In this blog I am capturing some key points about Decision Tree. When we are preparing for data science interview, it is very obvious to brush up our knowledge. Here you will find those necessary definitions about Decision Tree.
Interpretation and Construction
It resembles an upside-down tree.
A decision tree splits the data into multiple sets. Then, each of these sets is further split into subsets to arrive at a decision.
If a test splits the data into more than two partitions, this is called a multiway decision tree.
Decision trees make it very easy to determine the important attributes. It requires to perform tests on attributes in order to split the data into multiple partitions.
So the decision trees can go back and tell us the factors leading to a given decision. (Difference with SVM: In SVMs, if a person is diagnosed with heart disease, we cannot figure out the reason behind the prediction. However, a decision tree gives us the exact reason.)

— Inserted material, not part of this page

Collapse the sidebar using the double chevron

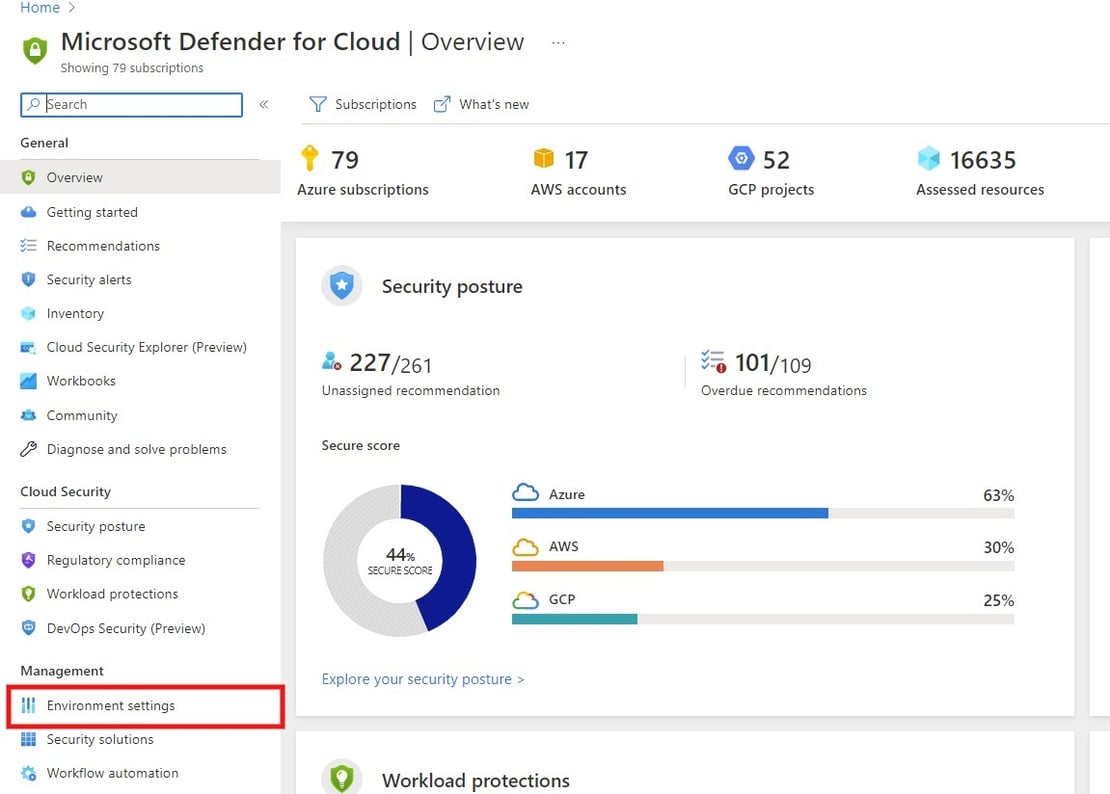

The difference between decision tree classification and decision tree regression is that in regression, each leaf represents a linear regression model, as opposed to a class label.
Try to split the nodes such that the resulting nodes are as homogeneous as possible.
Go step-by-step, picking an attribute and splitting the data such that the homogeneity increases after every split. Stop splitting when the resulting leaves are sufficiently homogeneous.
Methods to measure homogeneity, namely the Gini index, entropy and information gain (for classification), and R-squared (for regression).
It uses the probability of finding a data point with one label as an indicator for homogeneity — if the data set is completely homogeneous, then the probability of finding a data point with one of the labels is 1 and the probability of finding a data point with the other label is zero.
Choose the attribute that has the higher Gini index.
Entropy and Information Gain:
Entropy quantifies the degree of disorder in the data, and like the Gini index, its value also varies from 0 to 1.
If a data set is completely homogeneous, then the entropy of such a data set is 0, i.e. there’s no disorder.
Information Gain measures how much the entropy has decreased between the parent set and the partitions obtained after splitting
Predictions made by a decision tree are easily interpretable.
It can seamlessly handle all kinds of data — numeric, categorical, strings, Boolean, and so on.
It does not require normalization since it has to only compare the values within an attribute.
Decision trees often give us an idea of the relative importance of the explanatory attributes that are used for prediction.
Decision trees tend to overfit the data. If allowed to grow with no check on its complexity, a tree will keep splitting till it has correctly classified (or rather, mugged up) all the data points in the training set.
Decision trees tend to be very unstable, which is an implication of overfitting. A few changes in the data can change a tree considerably.
To control overfitting in decision trees: truncation and pruning.
Stop the tree while it is still growing so that it may not end up with leaves containing very few data points.
Limit the minimum size of a partition after a split
o Enough samples for split
o Not enough samples, do not split
Minimize change in the measure of homogeneity
Limit the depth of the tree
Set a minimum threshold on the number of samples that appear in a leaf.
Set a limit on the maximum number of leaves present in tree
Let the tree grow to any complexity. Then, cut the branches of the tree in a bottom-up fashion, starting from the leaves. It is more common to use pruning strategies to avoid overfitting in practical implementations.
In pruning, we chop off the tree branches; this results in a decrease in tree complexity. It also helps in reducing overfitting.
Data set is divided into three parts: the training set, the validation set and the test data. The validation set is used to tune hyperparameters, i.e. after deciding on a set of hyperparameters for a tree, you check the accuracy of the tree on the validation set.
Check the performance of a pruned tree on a validation set. If the accuracy of the pruned tree is higher than the accuracy of the original tree (on the validation set), then you keep that branch chopped. Remember that the validation set is the third part of the data set, the first and second being the training and test set.
There are various hyperparameters in the rpart() library that let you truncate the tree, namely minsplit, minbucket, max_depth, etc.